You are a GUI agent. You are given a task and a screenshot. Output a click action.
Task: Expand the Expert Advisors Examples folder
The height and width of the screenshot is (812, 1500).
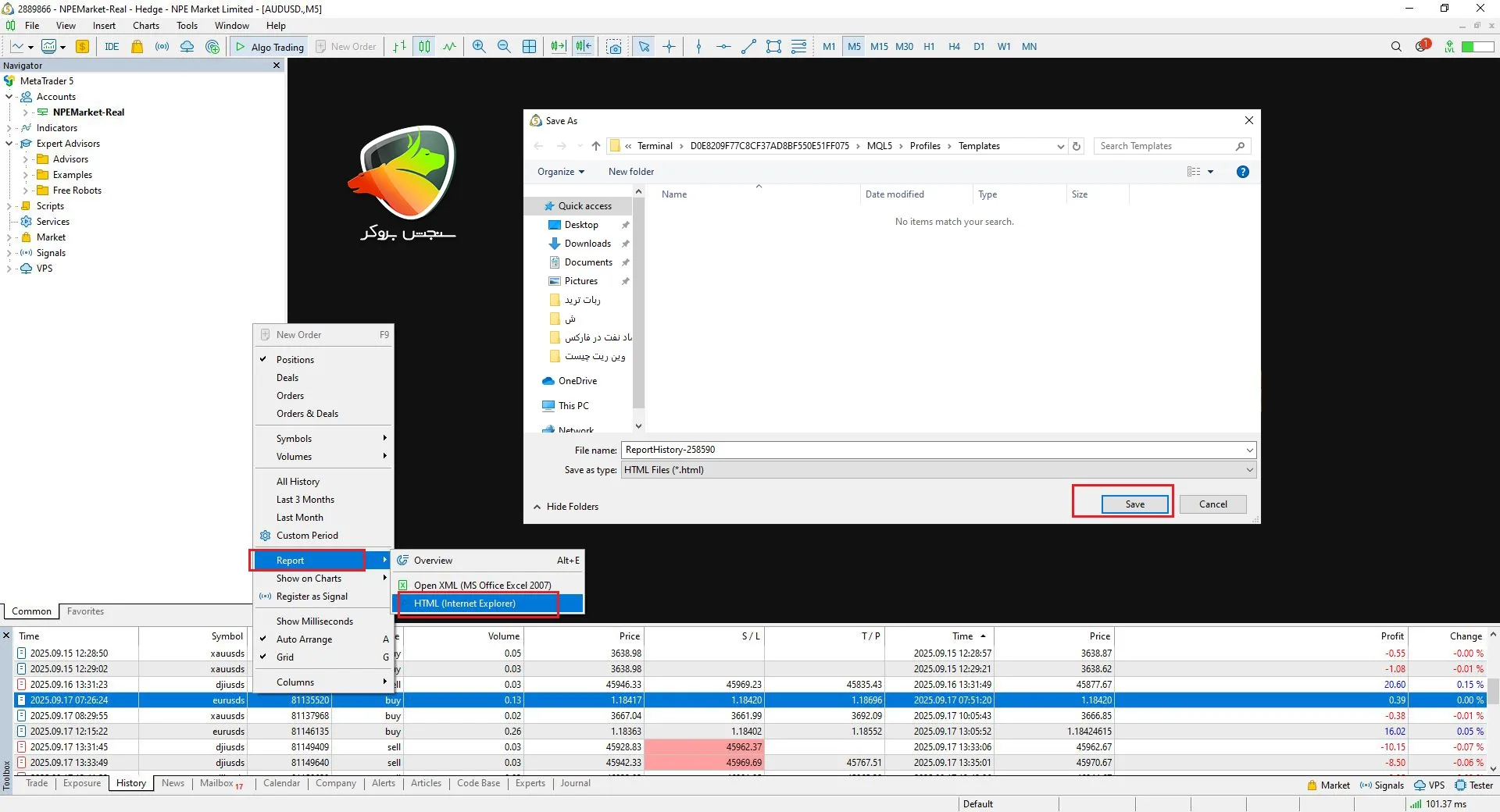[x=26, y=175]
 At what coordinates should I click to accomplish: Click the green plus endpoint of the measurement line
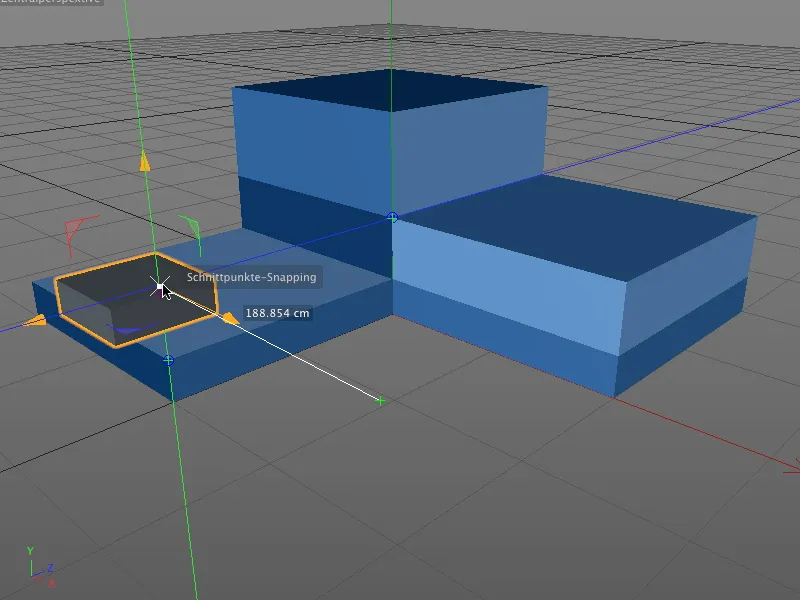tap(379, 400)
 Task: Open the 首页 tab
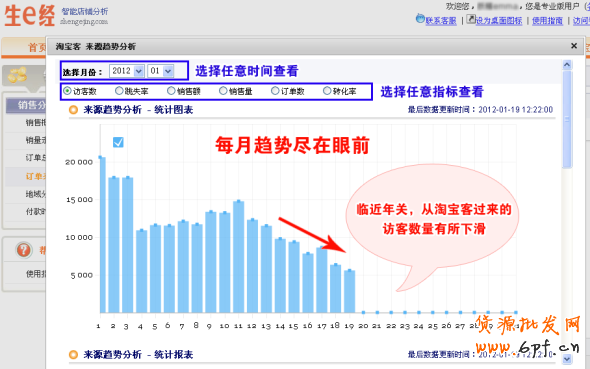click(x=37, y=47)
==============================
Starting with the line that holds "At what coordinates", copy every line exactly through the final line of the material, but skip the pictures.

 At what coordinates should I click to accomplish: Click the green plus endpoint of the measurement line
tap(379, 400)
 Task: Open the 首页 tab
click(x=37, y=47)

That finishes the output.